Dziś bezpośredniego zagrożenia dla ukraińskiej granicy nie ma - ocenił szef MSW Ukrainy Denys Monastyrski. Jak jednak dodał, Kijów przygotowuje się na "wszelkie scenariusze i konfrontacje". Minister spraw wewnętrznych przekazał ponadto, że odcinki ukraińskiej granicy z Białorusią i Rosją będą "szczególnie chronione". Zapowiedział budowę płotu na pasie granicznym.
- Dziś nie ma bezpośredniego zagrożenia dla ukraińskiej granicy, ale już dzisiaj przygotowujemy się na wszelkie scenariusze i konfrontacje. Trwają ćwiczenia dowódczo-sztabowe policji, Gwardii Narodowej i Straży Granicznej. Za dwa tygodnie odbędą się ćwiczenia polowe z udziałem obrony terytorialnej. Jesteśmy gotowi stawić czoła każdemu zagrożeniu - poinformował w jednym z programów telewizyjnych Denys Monastyrski.
10 odcinków "szczególnie chronionych"
Minister spraw wewnętrznych mówił, że obecnie nie ma "normalnej granicy" między Ukrainą a Rosją, a także między Ukrainą i Białorusią, a 10 odcinków będzie "szczególnie chronionych" ze względu na możliwość przybycia migrantów z Białorusi. W tym przypadku - jak podkreślił - nie chodzi o samych Białorusinów, którzy mogą swobodnie przyjeżdżać na Ukrainę.

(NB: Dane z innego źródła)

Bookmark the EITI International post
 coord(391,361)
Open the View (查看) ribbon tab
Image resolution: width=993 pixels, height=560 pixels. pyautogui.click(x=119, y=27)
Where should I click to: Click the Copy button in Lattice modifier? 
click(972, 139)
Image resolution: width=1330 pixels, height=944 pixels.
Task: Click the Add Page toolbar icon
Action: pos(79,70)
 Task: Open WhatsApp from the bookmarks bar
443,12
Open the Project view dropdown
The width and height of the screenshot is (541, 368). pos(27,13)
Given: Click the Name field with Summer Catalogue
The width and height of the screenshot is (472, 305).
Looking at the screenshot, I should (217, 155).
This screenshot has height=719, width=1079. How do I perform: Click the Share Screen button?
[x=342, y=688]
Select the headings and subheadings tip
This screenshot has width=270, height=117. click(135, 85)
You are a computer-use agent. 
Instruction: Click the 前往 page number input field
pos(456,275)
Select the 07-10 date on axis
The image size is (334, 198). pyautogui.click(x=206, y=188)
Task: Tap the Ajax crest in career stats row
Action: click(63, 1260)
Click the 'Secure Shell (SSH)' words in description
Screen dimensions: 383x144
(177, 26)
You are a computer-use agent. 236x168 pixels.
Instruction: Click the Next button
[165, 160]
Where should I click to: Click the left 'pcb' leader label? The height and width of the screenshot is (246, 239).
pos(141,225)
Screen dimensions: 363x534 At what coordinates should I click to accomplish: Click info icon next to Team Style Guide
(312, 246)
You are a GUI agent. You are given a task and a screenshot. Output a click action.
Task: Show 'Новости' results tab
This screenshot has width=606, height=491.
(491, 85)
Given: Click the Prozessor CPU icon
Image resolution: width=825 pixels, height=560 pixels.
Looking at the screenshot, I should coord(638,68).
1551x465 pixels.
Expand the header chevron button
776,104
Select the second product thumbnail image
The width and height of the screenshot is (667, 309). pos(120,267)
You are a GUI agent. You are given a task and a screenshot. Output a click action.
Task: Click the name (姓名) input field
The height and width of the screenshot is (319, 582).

- Mówimy o obcokrajowcach z Syrii i Iraku, których władze Białorusi obecnie wysyłają na granice Polski, Litwy, a być może w przyszłości wyślą także na granicę naszego kraju - dodał.
Granica Ukrainy z Białorusią i Rosją przekracza tysiąc kilometrów. Wcześniej MSW w Kijowie poinformowało, że zostanie tam dodatkowo skierowanych 8,5 tysiąca wojskowych i policjantów. Ochronę ma też wzmocnić 15 śmigłowców.
Plany dotyczące budowy ogrodzenia
Władze w Kijowie, podobnie, jak w Warszawie, Wilnie czy Tallinie, zamierzają wzmocnić granicę za pomocą wbudowanego na pasie granicznym ogrodzenia. Płot o długości tysiąca kilometrów ma powstać w przyszłym roku.
- Są strażnicy graniczni, jest wyznaczona granica, ale infrastruktury nie ma. I to jest nasze wspólne zadanie, zadanie całego rządu, prezydenta, społeczeństwa, by w przyszłym roku zbudować ogrodzenie na granicy między Ukrainą a Rosją i między Ukrainą a Białorusią - zaznaczył Monastyrski.
Szef MSW przekazał również, że na granicy polsko-ukraińskiej będzie pracować grupa koordynacyjna funkcjonariuszy Państwowej Straży Granicznej i pracowników Gwardii Narodowej. - Jej działania będą polegały na wymianie danych operacyjnych i wywiadowczych, a także doświadczeń w reagowaniu polskich pograniczników, znajomości taktyki migrantów i sił, które je koordynują - powiedział Monastyrski.